Loss of chirality through facile lewis base mediated aza-enolate formation in Na and K (S)-N-(α-Methylbenzyl)methallylamides

Metalation of (S)-N-(α-methylbenzyl)methallylamine with nBuM (M = Li, Na, or K) in hexane leads to the allylic metal amides [(S)-PhCH(CH₃)N(CH₂C{CH₃}=CHLi)Li]₆, 1, [(S)-PhCH(CH₃)N(CH₂C{CH₃}=CH₂)Na]_n, and [(S)-PhCH(CH₃)N(CH₂C{CH₃}=CH₂)K]_n, respectively.
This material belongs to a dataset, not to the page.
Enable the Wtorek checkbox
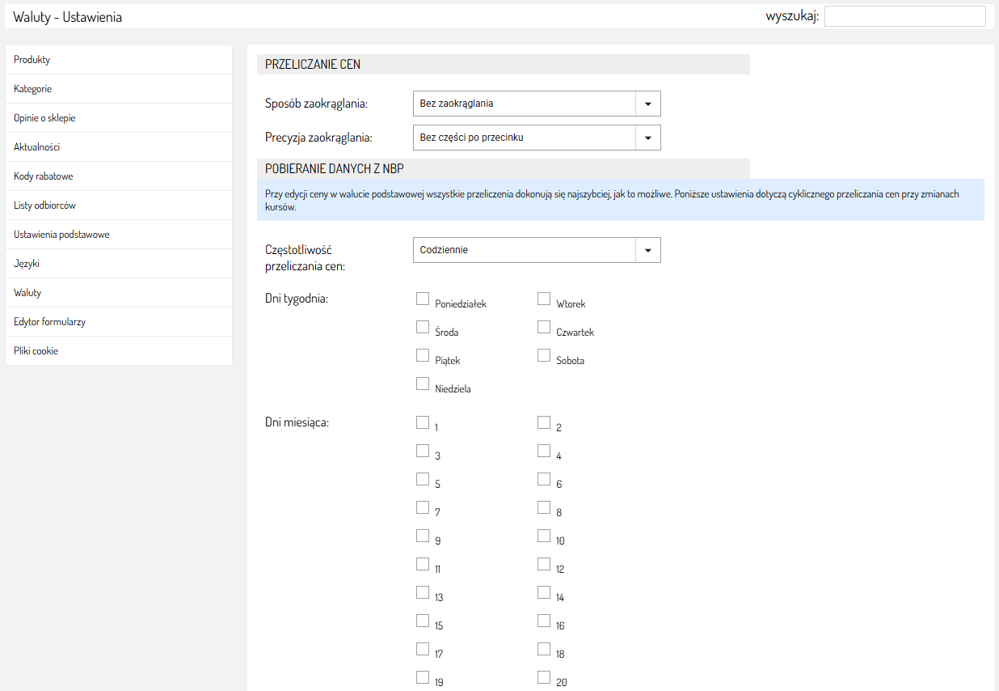The width and height of the screenshot is (999, 691). 544,299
The addition of any Lewis base (here THF, TMEDA, or PMDETA) to the Na and K amides promotes rapid anion rearrangement to the aza-enolate complexes [PhC(=CH₂)N(CH₂CH{CH₃}₂)Na]_∞, 2, [PhC(=CH₂)N(CH₂CH{CH₃}₂)Na·TMEDA]_n, 3, [PhC(=CH₂)N(CH₂CH{CH₃}₂)Na·PMDETA]_n, 4, and [PhC(=CH₂)N(CH₂CH{CH₃}₂)K]_n, 5, resulting in loss of chirality. In contrast, the addition of benzene leads exclusively to the 1-aza-allyl complexes [(S)-PhCH(CH₃)N(CH=C{CH₃}₂)Na]_n, 6, and [(S)-PhCH(CH₃)N(CH=C{CH₃}₂)K]_n, 7, both of which are not observed in the presence of Lewis donors. Doping a benzene solution of 7 with THF gives the first observation of reorganization to the intermediate 2-aza-allyl anion. All seven complexes have been characterized by NMR spectroscopy, with complexes 1 and 2 also being characterized by single-crystal X-ray diffraction. Rearrangement to the aza-enolates 2 and 3 is unprecedented under the conditions employed.